§ EXERCISES TO COMPLETE:
**A)** List each of the three proposals that the behavioral health policy brief below introduces before a dash, giving only the wording that comes before the dash.
**B)** From the behavioral health policy brief below, write out the part that opens with the words containing "Invest in 21st" and closes with "co-occurring substance use disorders.".

§ EXTRACTED TEXT:

[Start of section]

Gov. Inslee and staff prepare for his 2016 State of the State Address

Washington is one of the best places to live in the United States. But despite a network of talented individuals dedicated to delivering great care, Washington lags behind the nation in providing timely access to services for behavioral health, which includes mental health and substance use disorders.


Move civil commitments to the community — one of the biggest changes the governor proposes is providing treatment as close to where people live as possible — even for those with long-term psychiatric commitments. When treatment is delivered close to home, research tells us that patients stay more closely connected with their friends and families, those who prescribe their treatment and the supports from community mental health agencies. This promotes better health outcomes.

Invest in 21st century treatment at Western State Hospital — the governor’s budget provides funding for nearly 137 positions to shore up staffing called for by the federal quality and safety audits at Western State. In addition, consultants also recommended providing treatment in the state hospitals that addresses not only mental health issues but also co-occurring substance use disorders.

Strengthen behavioral health care and create more diversion and discharge resources in the community — One consequence of patients having to wait too long to receive care is that by the time they finally do, it is in the highest, most-acute settings, often the emergency room. That’s because the health care system is disjointed, has too few services, too few providers and not enough crisis response services. When people can’t get help that keeps them well and safe in their homes and communities, they go to ERs — and some to jails.

Gov. Inslee’s Policy Brief

“My budget will strengthen our state psychiatric hospitals and redesign the community-based behavioral health care system. By transforming the state hospitals, by diverting people from jails to appropriate community care, by improving services for people with substance use disorder and by integrating behavioral health care, we will enhance the health outcomes and cut the overall costs of caring for the people of Washington state.”

[End of section]

§ EXTRACTED INFORMATION:

[Start of section]

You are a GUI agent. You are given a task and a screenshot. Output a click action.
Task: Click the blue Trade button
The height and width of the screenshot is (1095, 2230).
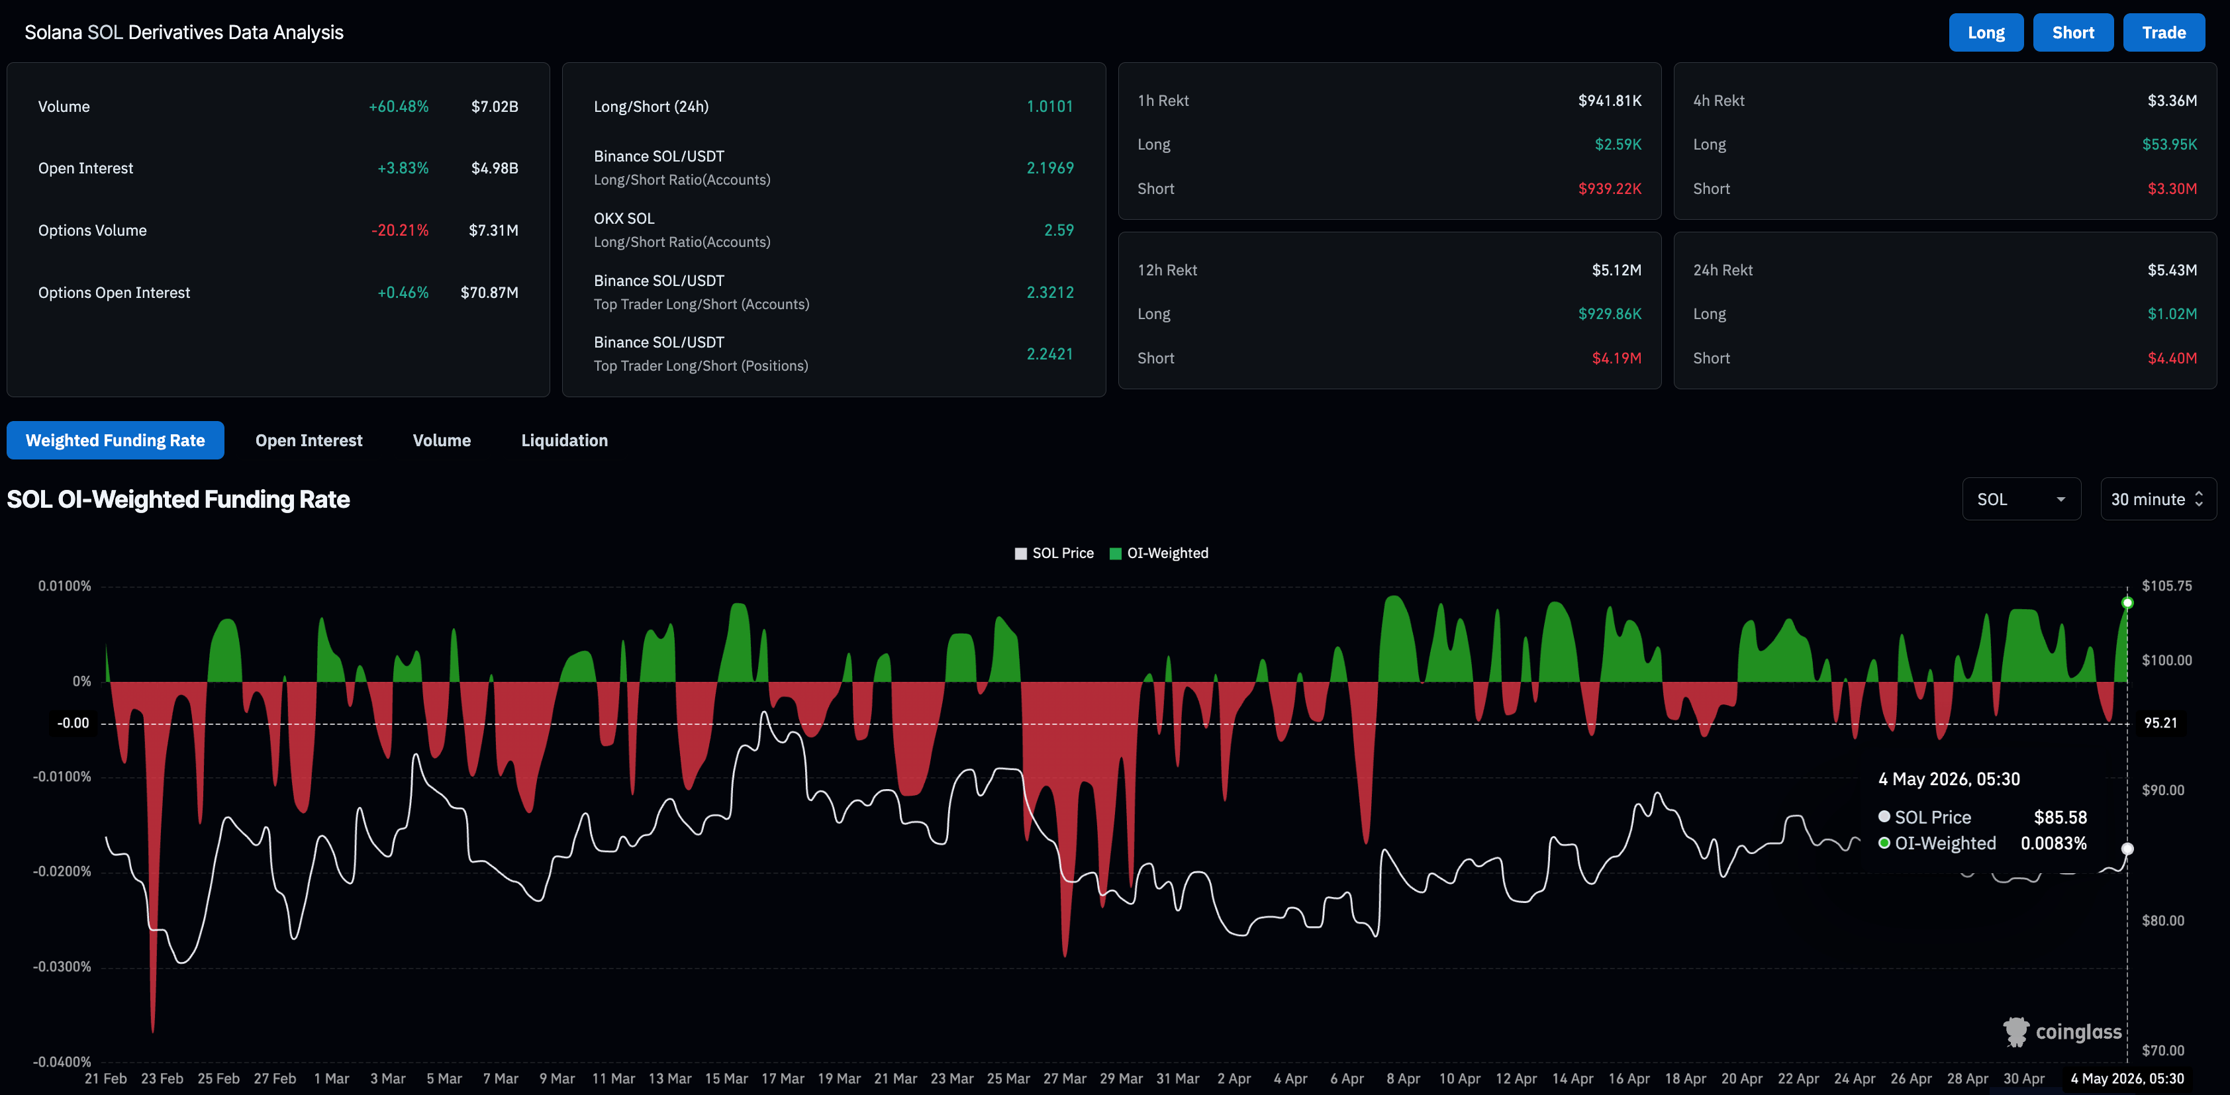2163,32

[End of section]
[Start of section]

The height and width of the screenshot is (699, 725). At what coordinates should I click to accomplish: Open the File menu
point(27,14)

[End of section]
[Start of section]

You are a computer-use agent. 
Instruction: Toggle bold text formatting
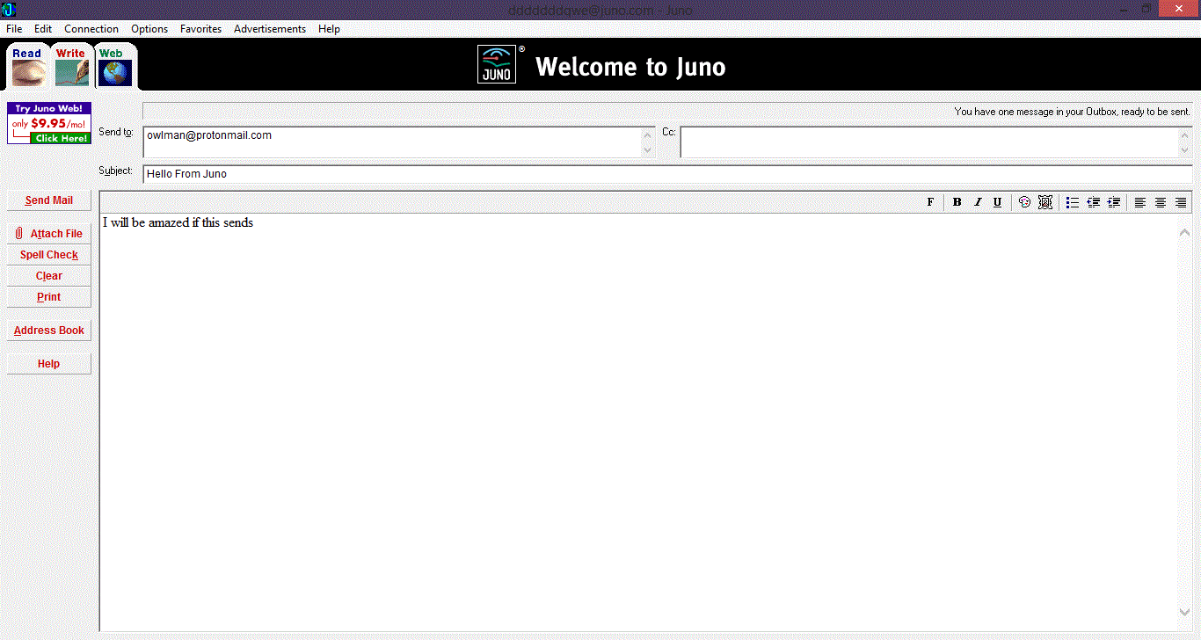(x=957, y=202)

[End of section]

§ ANSWERS BY TASK:
**A)**
Move civil commitments to the community
Invest in 21st century treatment at Western State Hospital
Strengthen behavioral health care and create more diversion and discharge resources in the community

**B)**
Invest in 21st century treatment at Western State Hospital — the governor’s budget provides funding for nearly 137 positions to shore up staffing called for by the federal quality and safety audits at Western State. In addition, consultants also recommended providing treatment in the state hospitals that addresses not only mental health issues but also co-occurring substance use disorders.